_Consignes_
Selon l'extrait ci-dessous, pourquoi l'identité s'avère-t-elle impossible à définir ? Répondez en une à trois phrases.

_Extrait_
———

Je me demande jusqu’à quel point l’attraction de la psychanalyse pour les problèmes thérapeutiques liés aux défaillances identitaires n’est pas à considérer comme un symptôme de notre maladie culturelle actuelle…C’est dans le plan culturel, dans l’histoire contemporaine de la culture, qu’a eu lieu la déflagration d’un anéantissement inconcevable portant atteinte à la notion d’identité[11]

L’éclairage jeté par la psychanalyse sur les politiques contemporaines mettant en jeu l’identité, un éclairage qu’elle tire de sa pratique-même, pourrait bien être celui du trouble et de l’inquiétude, qui prennent en compte cette réalité psychique : l’identité s’avère impossible à définir quand son illusion unitaire est défaite par l’existence-même et l’agissement de l’inconscient (le moi n’est pas maitre dans sa maison), autrement dit par la répétition qui l’affecte et la met à mal. Michel de M’Uzan a ainsi proposé la distinction entre « répétition du même » et « répétition de l’identique » : différenciation précieuse qui éclaire les processus psychiques de répétition et leurs potentialités de transformation. Ce psychanalyste a d’ailleurs fait de l’identité et de l’identitaire un thème majeur de sa théorisation, en dégageant, dans la psyché, un registre identitaire, le « vital-identital »[12]où le traitement de l’auto-conservation est au premier plan. Le terme se propose en écho au «  sexual », proposé par Jean Laplanche pour le  registre freudien du pulsionnel sexuel, objectal et narcissique. 

Entre permanence et transformations, entre fixité et mouvements, telle se rencontre   l’identité psychique, traversée par le mouvement conflictuel des identifications, l’incertitude et le vacillement des frontières psychiques selon l’angoisse ou l’état amoureux, dans la revisite éventuelle des assignations de genre[13]. L’expérience psychique que Freud propose avec « L’inquiétante étrangeté »[14] – pas seulement une expérience d’effroi mais l’expérience féconde d’un dessaisissement : l’épreuve-même de l’inconscient – serait une forte illustration de cette inquiétude, sans doute plus riche d’enseignement dans la cure analytique que dans l’espace social et politique !

———

_Données sources_
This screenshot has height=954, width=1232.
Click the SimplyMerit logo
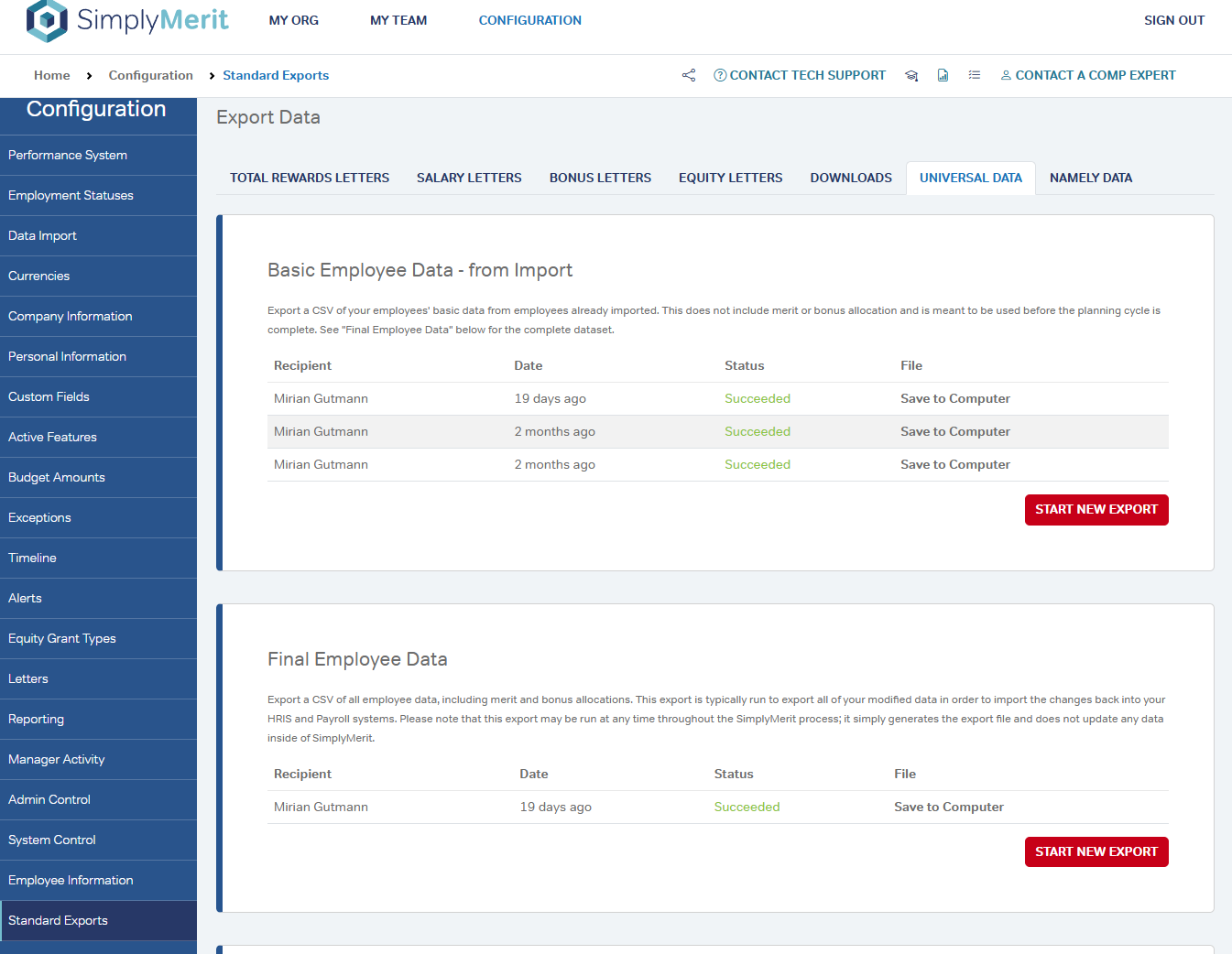[x=127, y=20]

———

_Réponse finale_
Parce que son illusion unitaire est défaite par l'existence même et l'agissement de l'inconscient, le moi n'étant pas maître dans sa maison. Autrement dit, c'est la répétition qui affecte l'identité et la met à mal.